(Dataset records)
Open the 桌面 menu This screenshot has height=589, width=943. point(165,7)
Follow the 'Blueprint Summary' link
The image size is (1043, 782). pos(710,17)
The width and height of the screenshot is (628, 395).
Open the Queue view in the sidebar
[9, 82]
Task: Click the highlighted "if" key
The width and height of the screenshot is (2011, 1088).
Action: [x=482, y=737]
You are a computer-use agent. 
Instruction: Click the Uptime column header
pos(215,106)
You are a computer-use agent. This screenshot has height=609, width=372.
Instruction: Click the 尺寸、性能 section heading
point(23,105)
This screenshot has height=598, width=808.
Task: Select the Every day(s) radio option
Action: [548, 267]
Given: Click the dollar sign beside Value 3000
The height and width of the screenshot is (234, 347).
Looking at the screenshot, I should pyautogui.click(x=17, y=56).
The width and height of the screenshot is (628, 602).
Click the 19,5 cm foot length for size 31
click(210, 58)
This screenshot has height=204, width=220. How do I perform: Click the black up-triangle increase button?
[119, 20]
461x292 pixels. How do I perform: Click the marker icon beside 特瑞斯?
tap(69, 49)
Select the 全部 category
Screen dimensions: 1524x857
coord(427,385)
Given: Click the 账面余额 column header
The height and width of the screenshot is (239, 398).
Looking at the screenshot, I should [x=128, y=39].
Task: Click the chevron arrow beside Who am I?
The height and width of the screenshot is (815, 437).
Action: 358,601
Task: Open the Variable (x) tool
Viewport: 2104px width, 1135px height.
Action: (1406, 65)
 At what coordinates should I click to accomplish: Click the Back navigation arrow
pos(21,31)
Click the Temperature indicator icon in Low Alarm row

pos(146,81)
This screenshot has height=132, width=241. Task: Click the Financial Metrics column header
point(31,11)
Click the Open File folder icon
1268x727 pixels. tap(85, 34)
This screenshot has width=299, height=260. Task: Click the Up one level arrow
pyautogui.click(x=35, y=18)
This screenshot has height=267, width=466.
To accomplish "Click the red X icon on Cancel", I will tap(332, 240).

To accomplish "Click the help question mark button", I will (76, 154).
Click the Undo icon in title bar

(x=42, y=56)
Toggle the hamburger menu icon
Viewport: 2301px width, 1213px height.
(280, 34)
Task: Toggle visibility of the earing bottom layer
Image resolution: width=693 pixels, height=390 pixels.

_SHORT PROBLEM_
Reproduce verbatim every line of the records above, beginning with the line containing "At what coordinates" and ending with the line containing "point(31,11)", both included.

_EXERCISE RESPONSE_
 At what coordinates should I click to accomplish: Click the Back navigation arrow
pos(21,31)
Click the Temperature indicator icon in Low Alarm row

pos(146,81)
This screenshot has height=132, width=241. Task: Click the Financial Metrics column header
point(31,11)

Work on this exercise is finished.